While he is careful not to criticise the Beeb, he’s glad to no longer have his earnings declared to the public, unlike other high-earners at the corporation.

“I don’t think anybody likes to see their private affairs plastered across the newspapers. The whole thing is a very handy BBC-bashing exercise. It’s a ridiculous thing, really. I don’t think it helps anybody on either side. It’s just a stick to beat the corporation with.”

Asked if he thinks the BBC gave him the recognition he deserved when he left, he says: “Well, I don’t want a fuss, so when I decided to go it was my decision. I wanted to do something else. I just wanted to do my job, finish and slip away quietly and start a new one. I’ve been able to do that. I wasn’t fazed by what went on, I was just surprised by the amount of attention.”

Bruce doesn’t like to look back, he says, but is happy to contemplate his broadcasting longevity and why he is still so popular.

“Something happens, people get used to you being around, that’s an important thing. I think the regularity is important.”

He also says that he hasn’t had too much exposure on TV.

“People who’ve been on television every day get a certain kind of resentment which builds up amongst viewers, who think, ‘What’s he doing on again?’ and you are not always welcomed in people’s living room.

“But as a radio broadcaster you are always welcome. You don’t get in the way, you don’t demand that the eyes follow you, because you could be doing 100 different things and still listen to the radio. Radio has the capacity to be much more acceptable in your life.

“From my point of view, I like to talk to one person and if that’s you listening and that works, it’s an achievement.”

The death of his friend and fellow broadcaster Steve Wright, aged 69, in February, made him consider his own mortality, he agrees.

“It was a huge shock. We had spoken not long previously, and texted to say ‘Let’s meet up for lunch’, so it seems to have been very sudden. It’s been quite distressing to read about his final moments.

“Anything like this does make you think ‘Seize the day – carpe diem’ and enjoy what you’re doing while you can. We are only here for a limited spell, so make the most of it.”

Away from the studio, he lives in Oxfordshire with his third wife, Kerith Coldham, to whom he’s been married for 24 years. They met when she was a Jimmy Young Show researcher and have three children together. He also has two children from his first marriage and one from his second.

To relax, he listens to different styles of music and also plays in a band.

“I still play drums in a little local band here, only to the public about once a year but it’s good fun and it’s sociable. It’s rock music – the hits of the Seventies, Eighties and Nineties, so not that far from my daily job. We decided to call ourselves No Direction some years ago.”

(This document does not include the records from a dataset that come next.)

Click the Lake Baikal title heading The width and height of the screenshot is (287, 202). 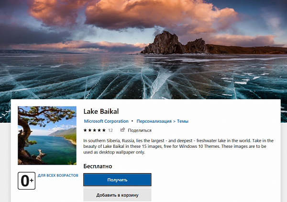point(101,111)
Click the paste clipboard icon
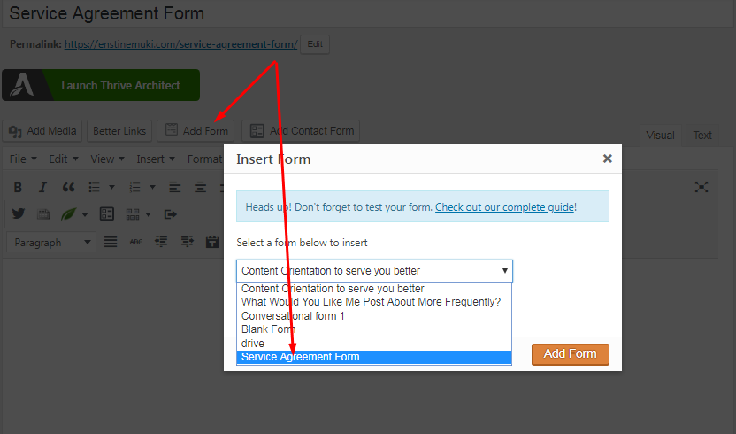The height and width of the screenshot is (434, 736). 212,242
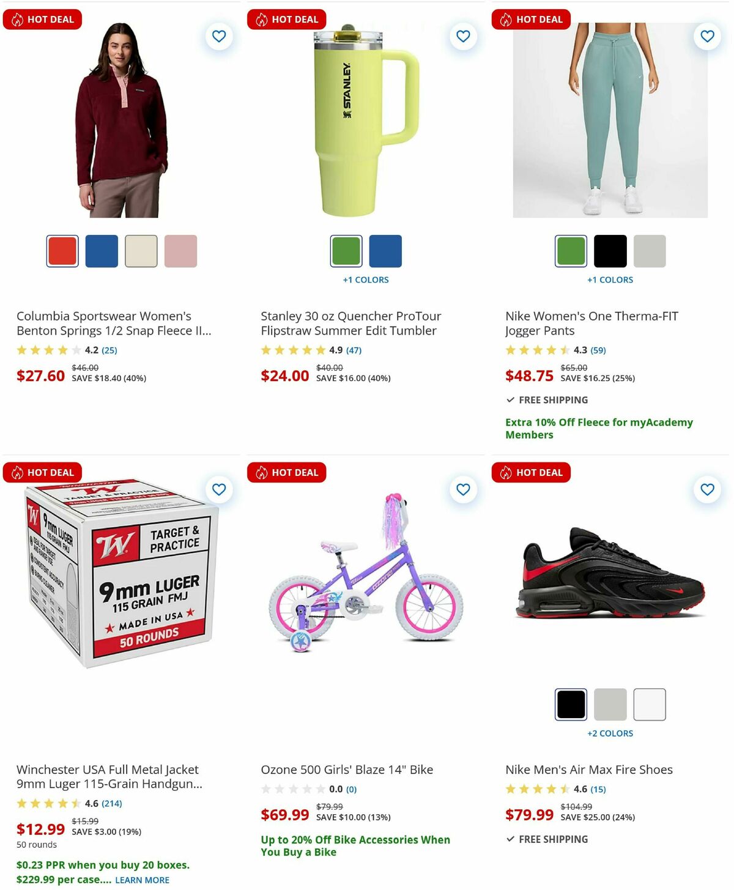Click the wishlist heart on the Columbia fleece
Screen dimensions: 734x890
219,36
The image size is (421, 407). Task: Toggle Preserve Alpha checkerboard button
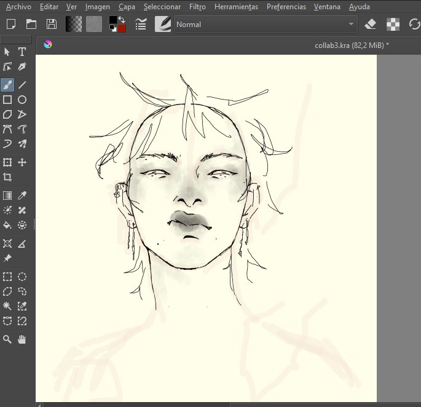pos(393,24)
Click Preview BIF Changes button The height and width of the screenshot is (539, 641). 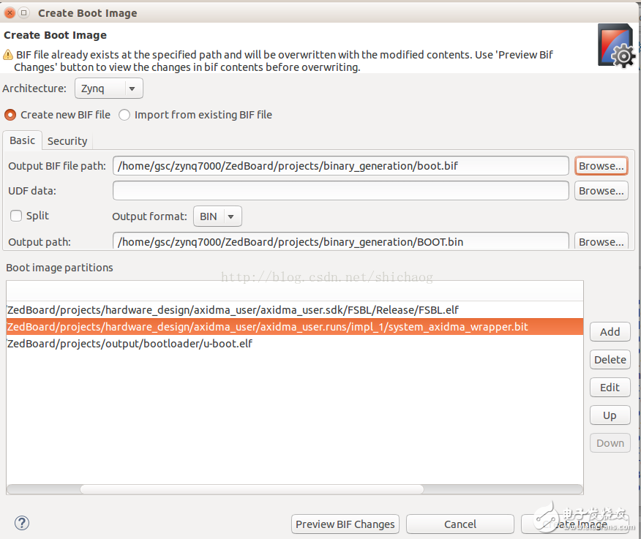click(345, 524)
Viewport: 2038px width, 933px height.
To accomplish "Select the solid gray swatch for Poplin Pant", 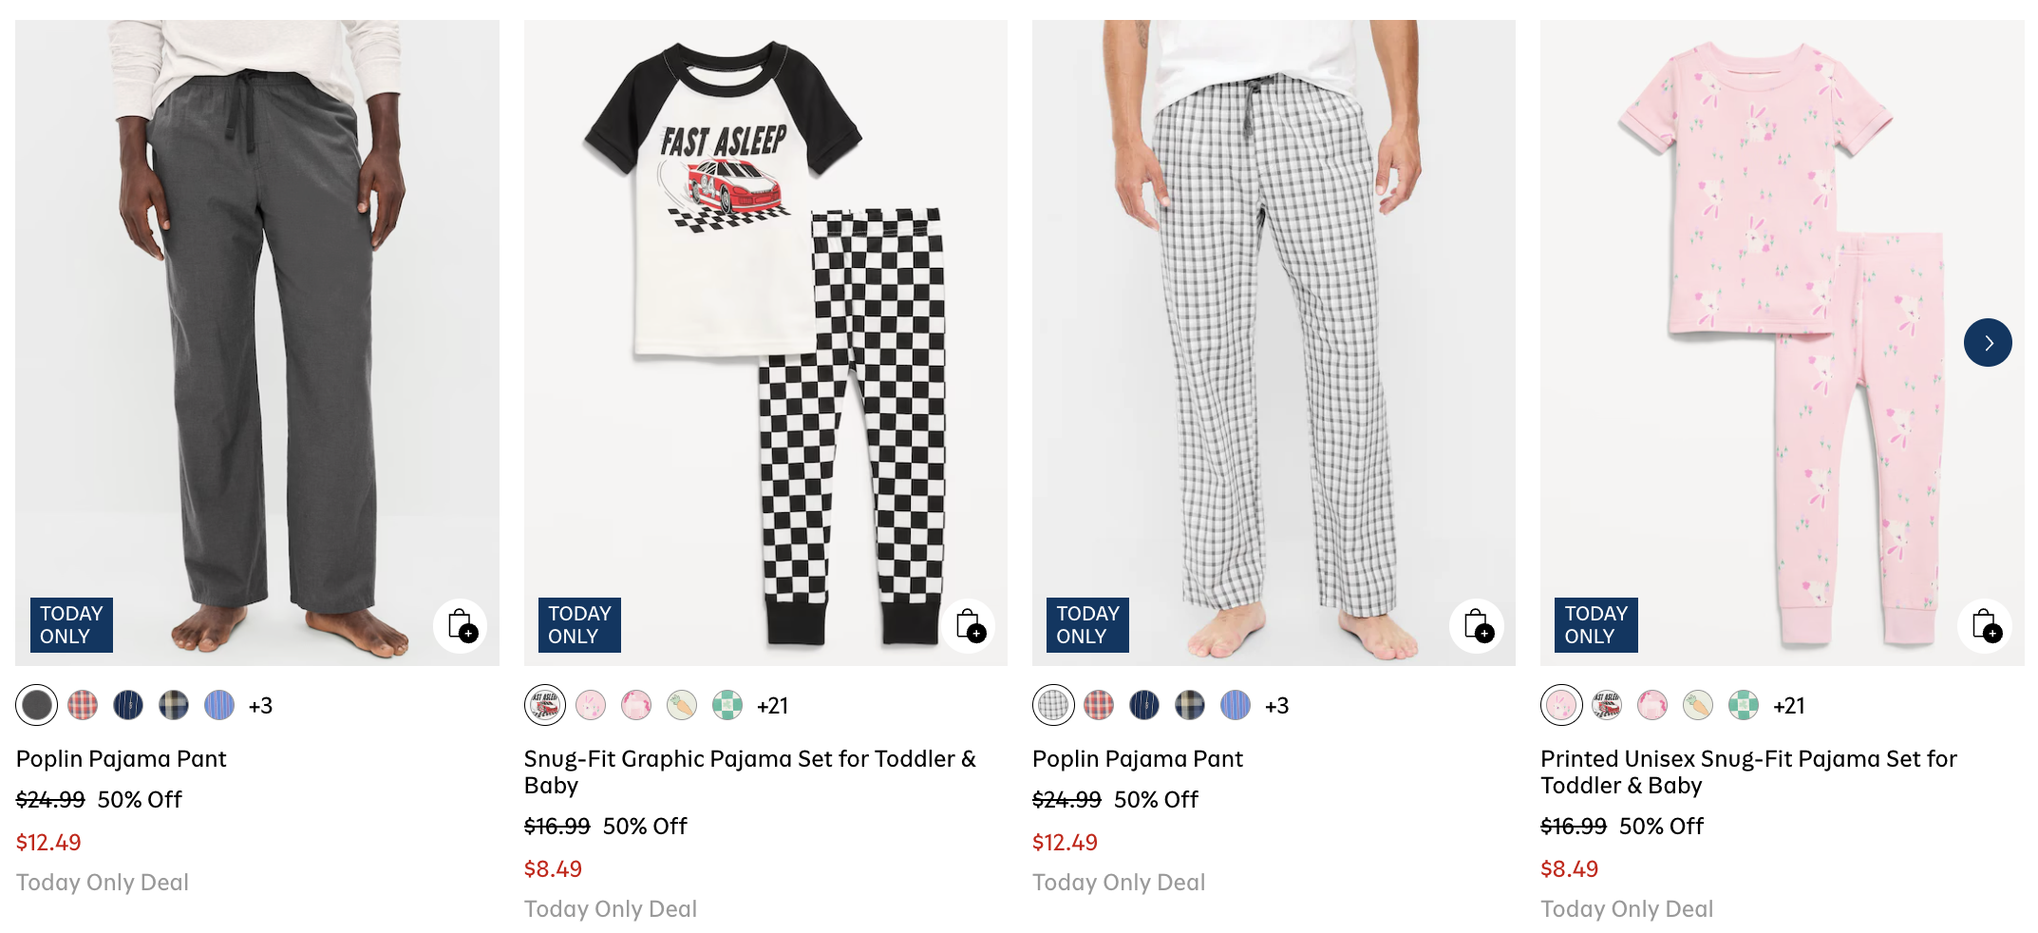I will [37, 705].
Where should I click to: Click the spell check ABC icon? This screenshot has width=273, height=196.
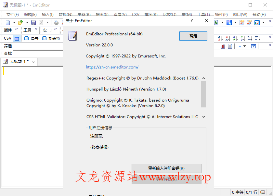coord(229,22)
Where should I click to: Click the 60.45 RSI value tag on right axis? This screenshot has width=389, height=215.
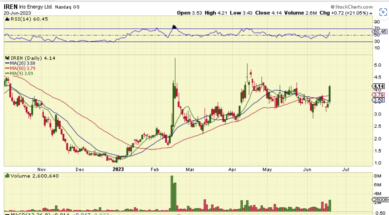pyautogui.click(x=380, y=31)
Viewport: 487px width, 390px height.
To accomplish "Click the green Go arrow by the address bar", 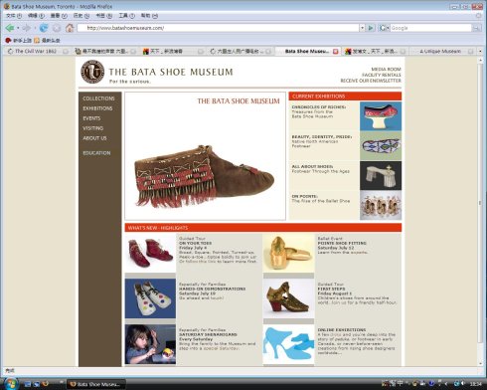I will point(371,28).
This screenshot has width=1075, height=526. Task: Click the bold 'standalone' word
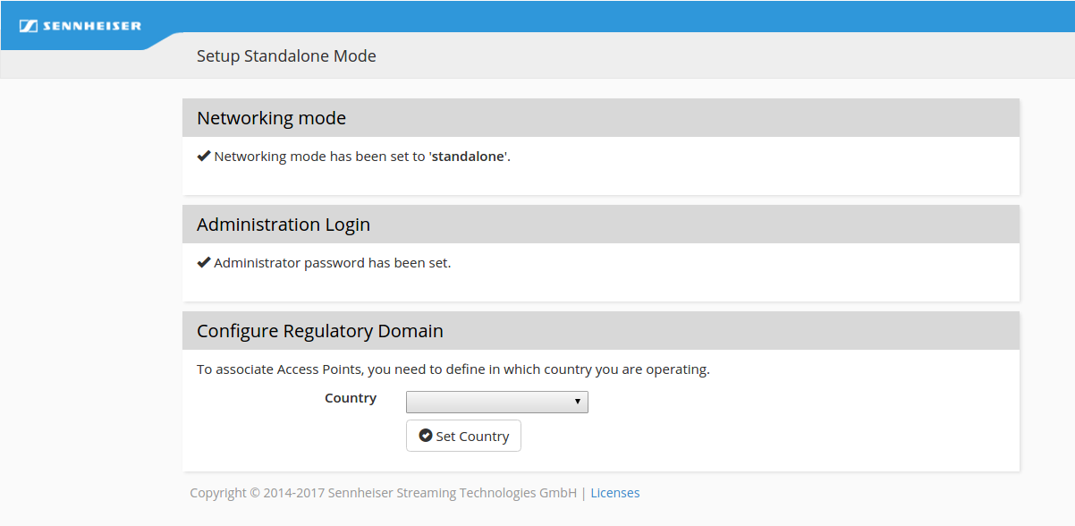469,157
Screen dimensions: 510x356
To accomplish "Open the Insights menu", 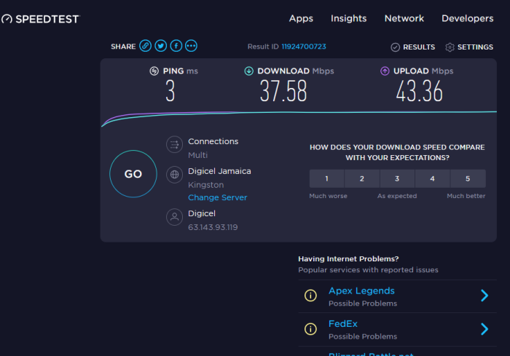I will (348, 19).
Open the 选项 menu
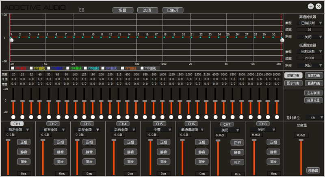Viewport: 325px width, 177px height. tap(147, 10)
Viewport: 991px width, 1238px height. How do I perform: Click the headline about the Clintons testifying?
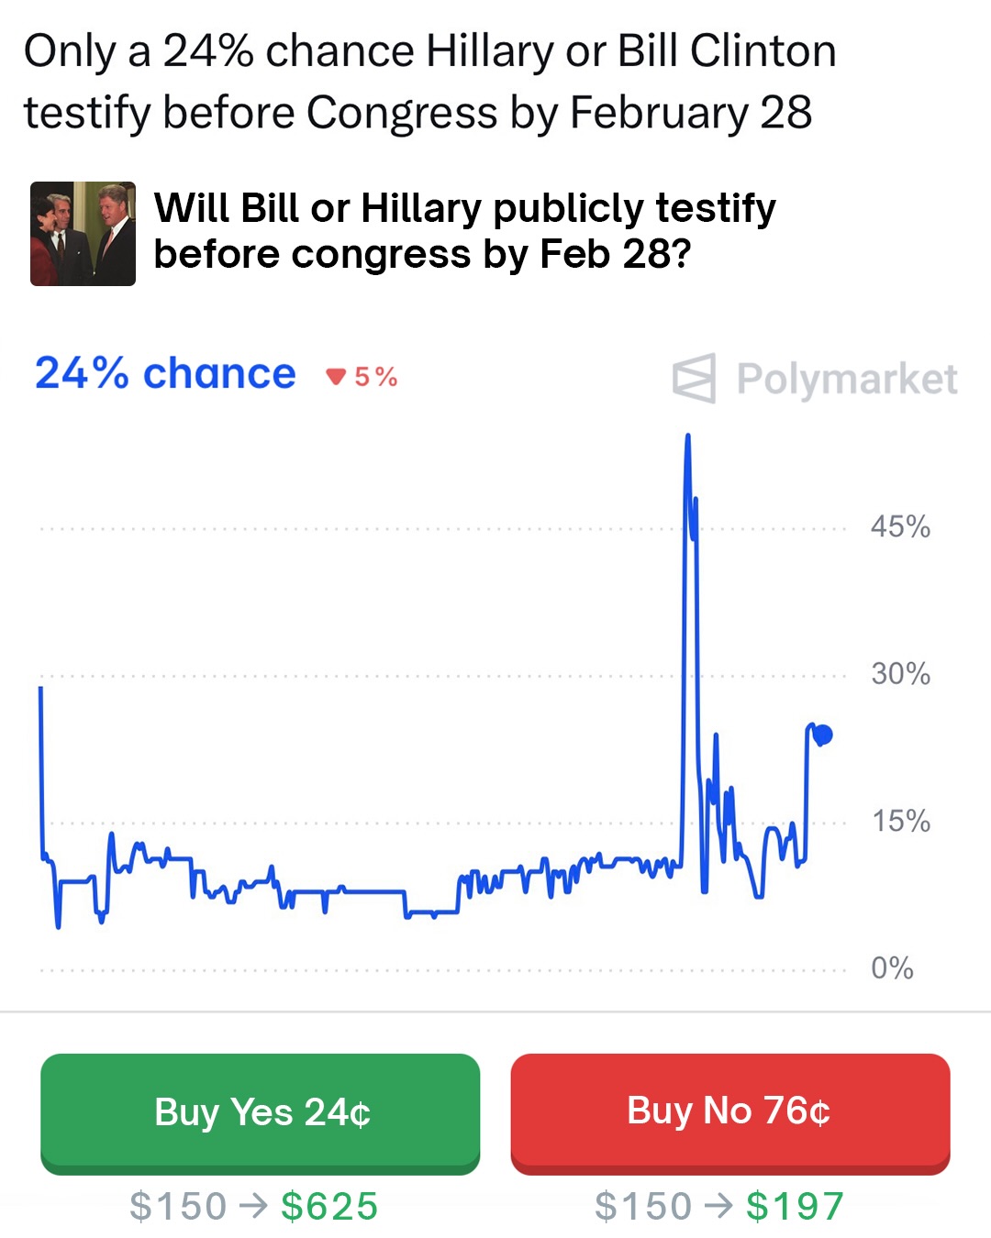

Bruce remains ever diplomatic when asked if the many TV celebrities who have been brought in to Radio 2 – Romesh Ranganathan, Rob Beckett, Rylan Clark and Paddy McGuinness spring to mind – have changed the feel of the station.

“I don’t know that it’s changed all that much because radio broadcasting has always drawn people from different backgrounds. Jimmy Young was a singer and was given a radio show to do, Housewives’ Choice, originally. The powers that be thought, ‘This man is good at radio’.

“The key is that if people understand radio, and they understand how different it is to television and to acting or whatever they’ve come from, and they work as radio people, then certainly they deserve to be heard on radio. It’s a state of mind rather than experience.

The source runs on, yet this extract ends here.